Rouse had previously declined to discuss the conviction in connection with the help he received from lawmakers concerning Norwegian because it was not directly related and because he was still working for Cabanilla. But he said he was eager to speak publicly about the conviction now because he wanted people to know he was innocent.
"It's like, 'Hello,' this is the real world. This is what's out there," Rouse said.
While in prison, Rouse appealed for help from lawmakers and leaders in Wisconsin, where he had lived and was known as a political activist, and in Hawai'i, where he had moved and campaigned for gay rights.
After he was released from prison and returned to Hawai'i, Rouse said he asked for assistance from state lawmakers. State Sen. Rosalyn Baker, D-5th (W. Maui, S. Maui), for example, gave him a recommendation for his job as a cabin steward at Norwegian.
Rouse was fired from Norwegian last June after what he said were anonymous allegations of sexual harassment. He said he was asked to leave the Pride of Aloha in California and had to make his own way back to the Islands.
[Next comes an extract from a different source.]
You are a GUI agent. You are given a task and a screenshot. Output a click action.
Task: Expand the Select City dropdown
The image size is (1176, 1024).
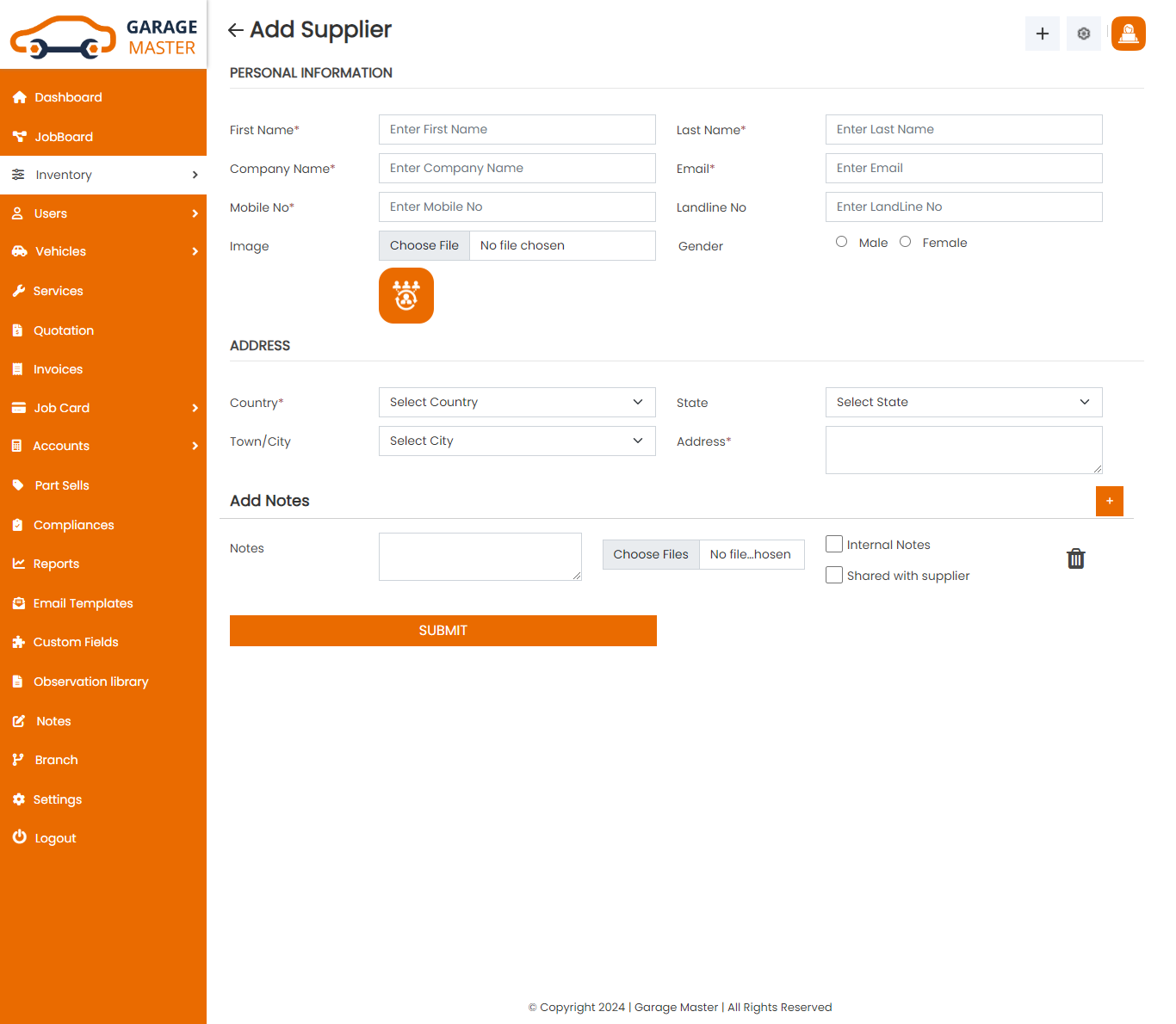[x=517, y=441]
Rouse said he then approached state Sen. Brian Kanno, D-19th (Kapolei, Makakilo, Waikele), the chairman of the Senate Labor Committee, and other lawmakers for help.
Kanno met personally with Norwegian to ask that Rouse be rehired. When the cruise line refused, he and seven other committee chairmen and chairwomen signed a letter to Norwegian last August asking the cruise line to pay Rouse travel expenses and restitution. The cruise line again refused.
Kanno also worked with Cabanilla and state Sen. Carol Fukunaga, D-11th (Makiki, Pawa'a), on resolutions this session that would have required Norwegian to explain its sexual harassment policies and ordered the state Department of Taxation to determine whether the cruise line should pay the state's hotel room tax. The resolutions did not advance, but Norwegian officials complained to Senate leaders that the resolutions were punitive.
Kanno also recommended Rouse for his job with Cabanilla.
Kanno releases letter
Rouse said yesterday that he believes the information about his past was leaked to news media and lawmakers to embarrass the lawmakers who tried to help him with Norwegian. "There is no doubt in my mind," he said.
Kanno, who had initially declined to release the Norwegian letter despite a ruling by the state Office of Information Practices that it is a public record, released it yesterday.
The Aug. 24 letter acknowledged that workers should be free from sexual harassment but said there are times when allegations can be made because of jealousy, revenge or misunderstanding. The lawmakers said any workers accused of sexual harassment should be given a chance to defend themselves.
The letter claimed that Rouse was unfairly fired and asked for travel expenses and pay "from the time of his termination up to the time this problem is resolved."
It was signed by Kanno, Fukunaga, Baker, Sen. Suzanne Chun Oakland, Sen. Brian Taniguchi, Rep. Ken Hiraki, Rep. Roy Takumi and then-Rep. Eric Hamakawa.
Some of the lawmakers who signed the letter said yesterday that they had known about Rouse's conviction in the Philippines, while others said they were as surprised as Cabanilla. "This individual needed help," said Fukunaga, who was aware of the conviction. "Many of us have signed many letters for many people."
Rouse, in an interview in his Waikiki home, showed pictures of himself in his prison cell in the Philippines.
He said, for now at least, he would probably stay away from politics, joking that he might have to sweep floors for work.
"I certainly found out who my friends are over the past few days," he said.